KALTIM HUB, BALIKPAPAN — Proyek Refinery Development Master Plan (RDMP) Pertamina Balikpapan tak hanya berdampak besar bagi ketahanan energi nasional, tetapi juga menjadi salah satu penopang utama keuangan daerah.

Kontribusinya terhadap Pajak Bumi dan Bangunan (PBB) Kota Balikpapan mencapai sekitar 20 persen dari total penerimaan setiap tahun.

Kepala Badan Pengelola Pajak Daerah dan Retribusi Daerah (BPPDRD) Kota Balikpapan, Idham, menyebut, keberadaan RDMP memberikan manfaat berlapis, baik dari sisi pendapatan daerah maupun perputaran ekonomi masyarakat.

“Dari sisi pemerintah, khususnya terkait pajak, RDMP ini sangat membawa manfaat besar. Dari sisi ekonomi, jumlah pekerja yang banyak memicu perputaran uang di Balikpapan — mulai dari sektor jasa, kuliner, hingga perumahan,” ujarnya, Senin (1/9/2025).

Menurut Idham, proyek pengembangan kilang minyak ini memberi kontribusi signifikan terhadap pendapatan daerah.

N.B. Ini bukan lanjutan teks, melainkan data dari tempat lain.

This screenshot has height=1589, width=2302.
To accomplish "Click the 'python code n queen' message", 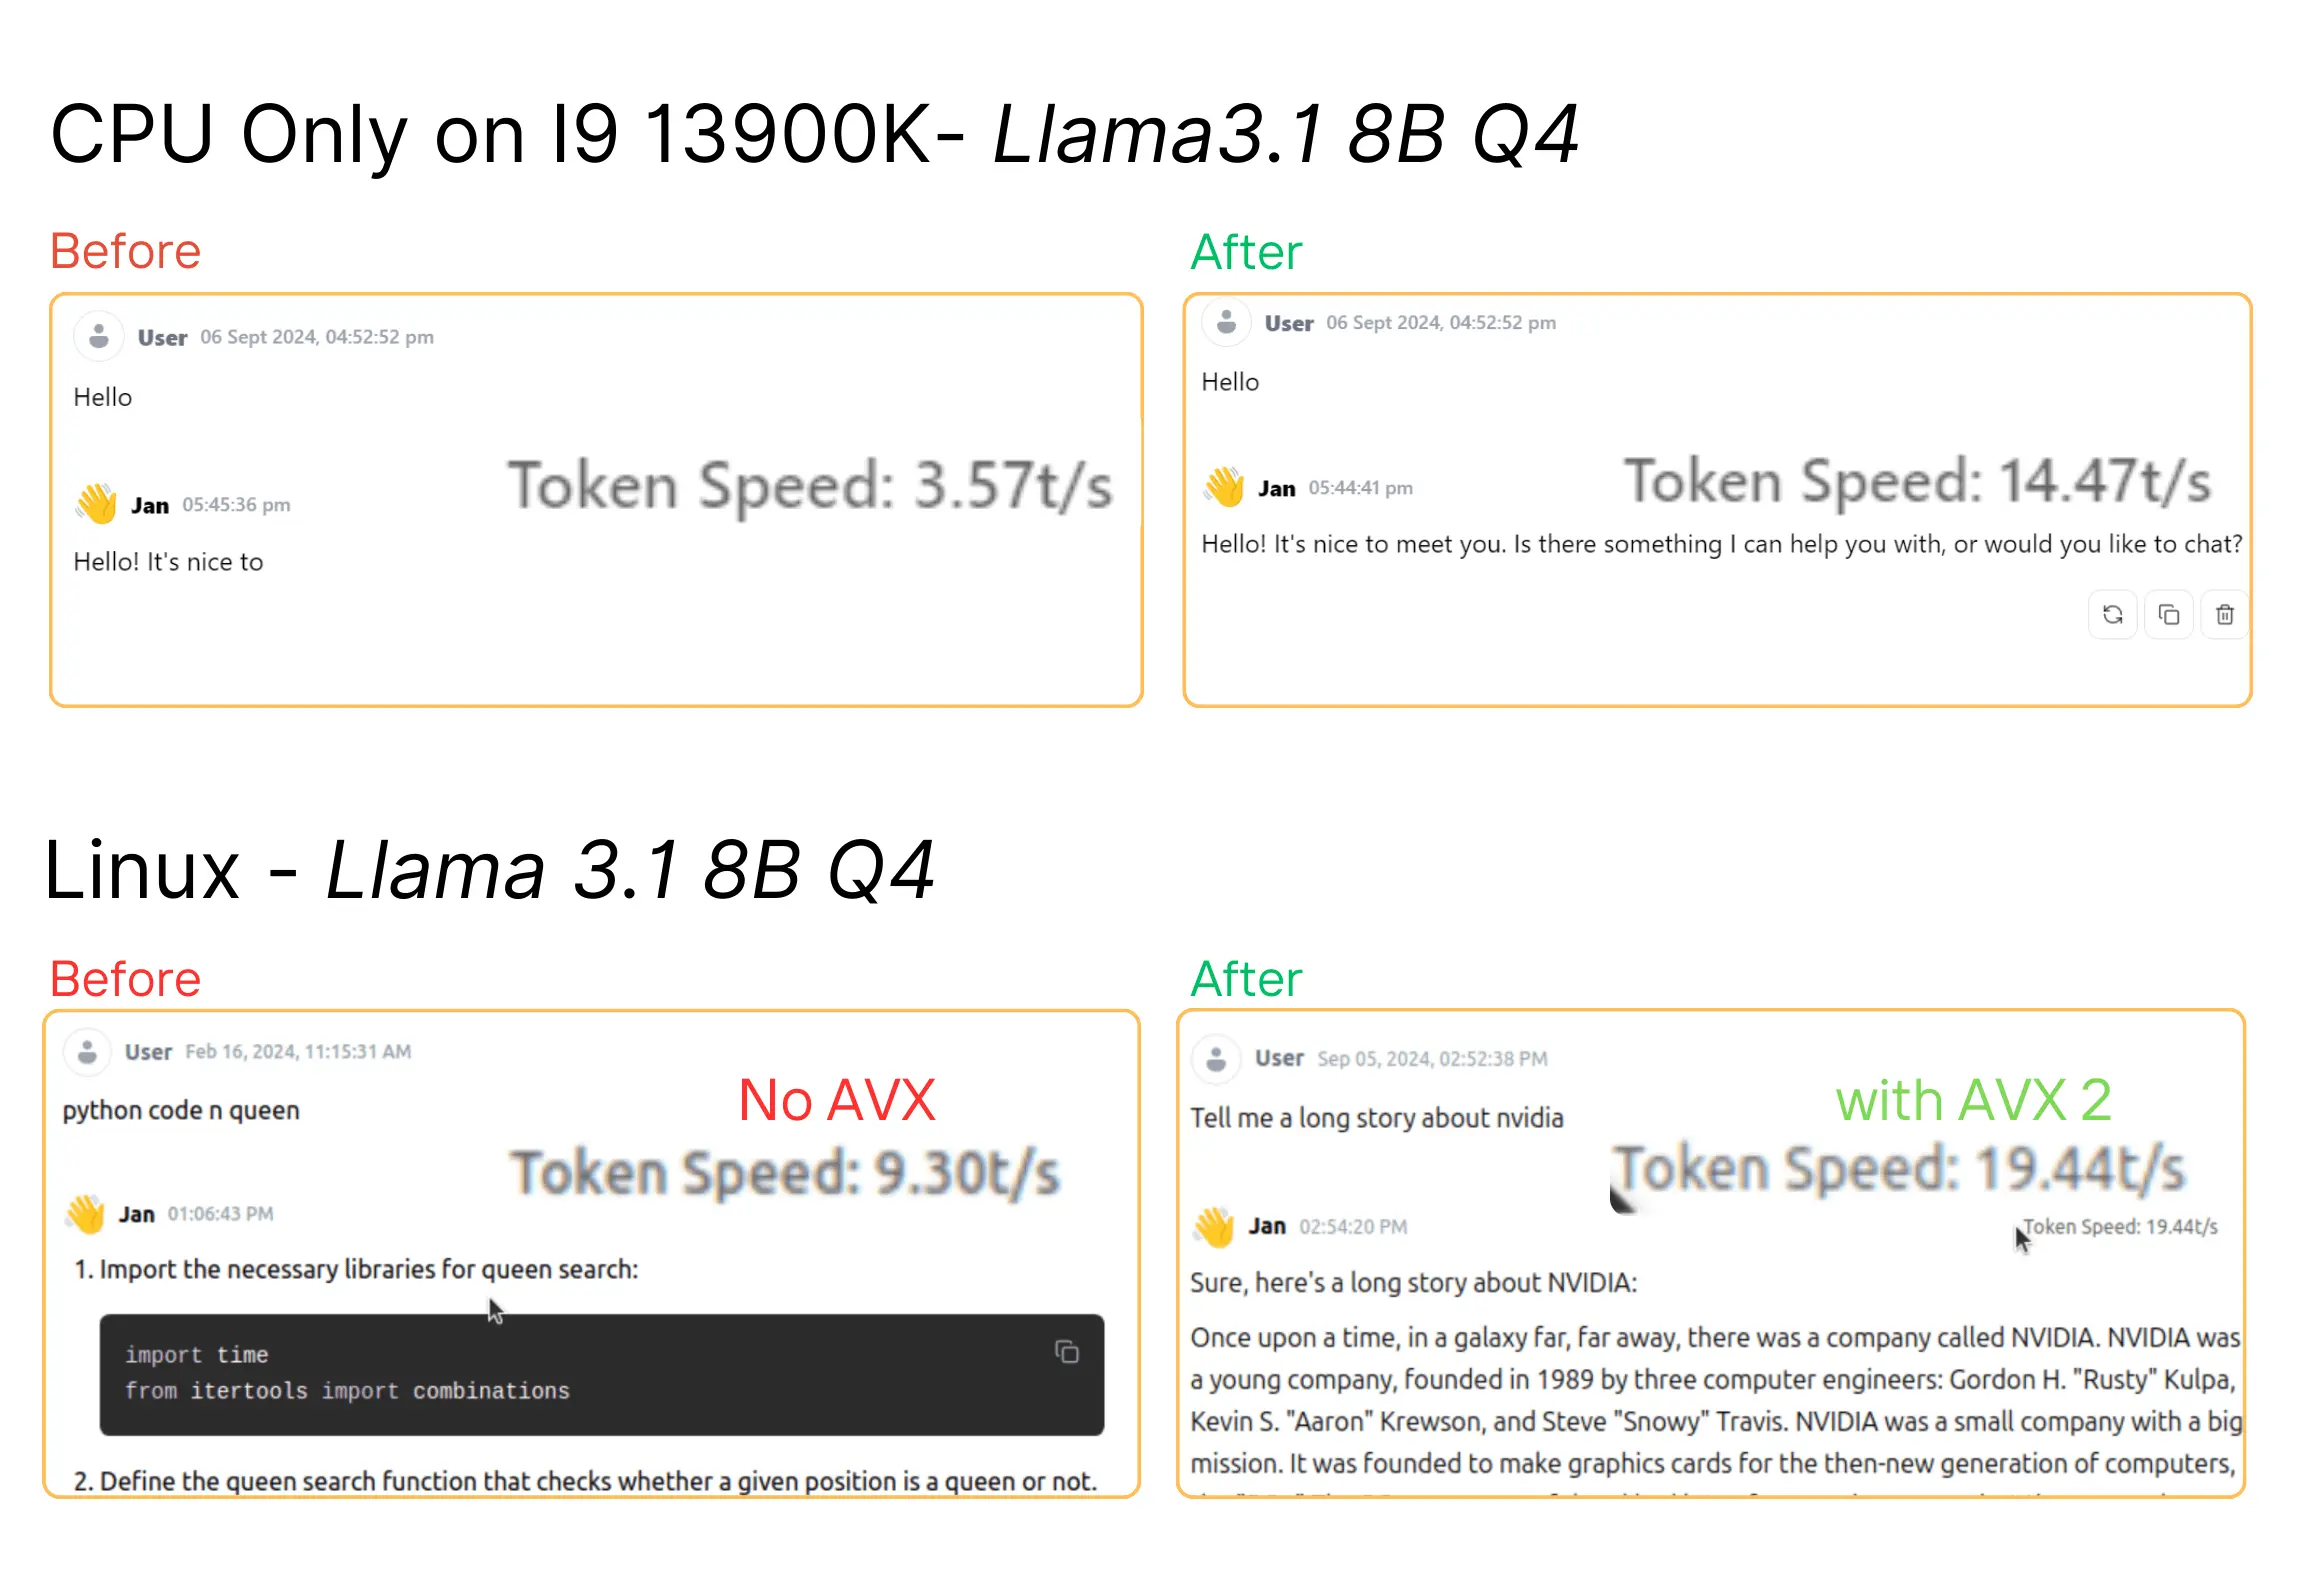I will pyautogui.click(x=181, y=1110).
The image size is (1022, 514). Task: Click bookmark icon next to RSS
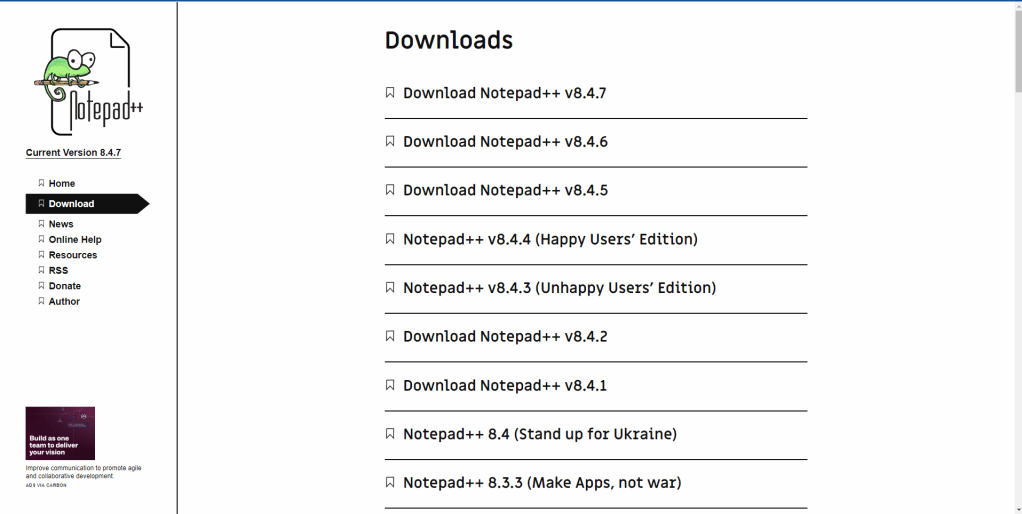pyautogui.click(x=41, y=270)
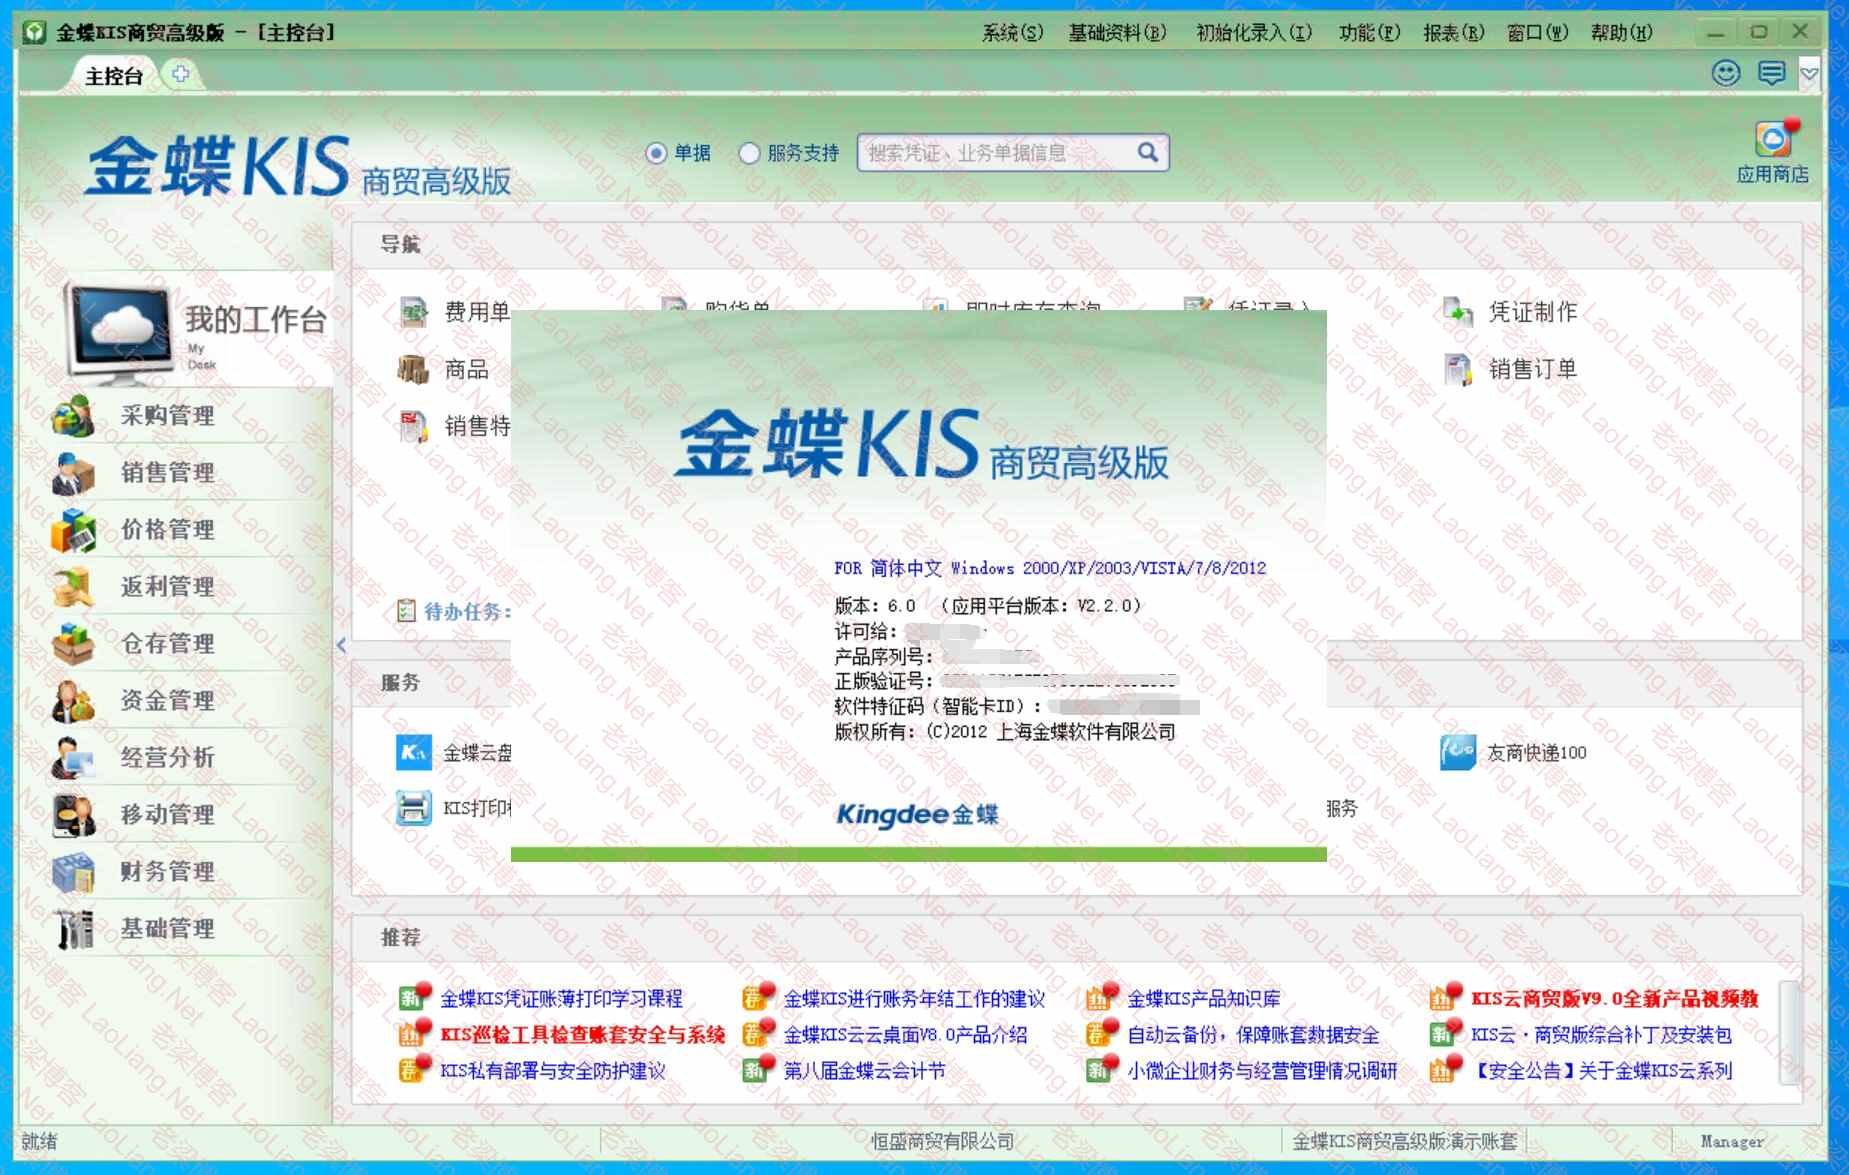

Dari target penerimaan PBB Kota Balikpapan sebesar Rp400 miliar pada 2025, sekitar Rp80 miliar di antaranya disumbang dari area RDMP dan aset Pertamina.

“Nominalnya bisa miliaran rupiah. Saat RDMP selesai, multiplier effect-nya akan semakin besar untuk Balikpapan,” tambahnya.

Selain menambah kas daerah, proyek ini juga memicu peningkatan nilai aset. Fasilitas kilang, sarana pendukung, hingga infrastruktur baru yang dibangun Pertamina akan dinilai ulang untuk keperluan PBB P2 (Pajak Bumi dan Bangunan Perkotaan dan Pedesaan) sesuai kondisi terkini.

Penyesuaian ini, kata Idham, dipastikan akan mendongkrak nilai pajak secara signifikan setelah proyek rampung.

Tak hanya dari sisi fiskal, keberadaan ribuan pekerja RDMP turut menghidupkan ekonomi lokal.
Kebutuhan akan tempat tinggal, konsumsi, transportasi, hingga hiburan membuat banyak pelaku UMKM di Balikpapan menikmati efek berganda dari geliat proyek ini.

“Efek gandanya ini yang sebenarnya juga penting, karena tidak hanya pajak yang meningkat, tetapi ekonomi masyarakat juga ikut terangkat,” ujar Idham.

Sejumlah warga di sekitar kawasan proyek bahkan memanfaatkan peluang ini dengan membuka usaha rumah kos, warung makan, laundry, dan layanan transportasi. Aktivitas ekonomi yang meningkat ini memperkuat posisi Balikpapan sebagai kota jasa dan energi yang berperan vital dalam menopang ekonomi nasional.

Idham optimistis, setelah RDMP rampung, Balikpapan akan semakin kokoh secara ekonomi dan fiskal.
Peningkatan penerimaan PBB akan memberi ruang lebih besar bagi pemerintah kota untuk membiayai pembangunan infrastruktur dan meningkatkan pelayanan publik.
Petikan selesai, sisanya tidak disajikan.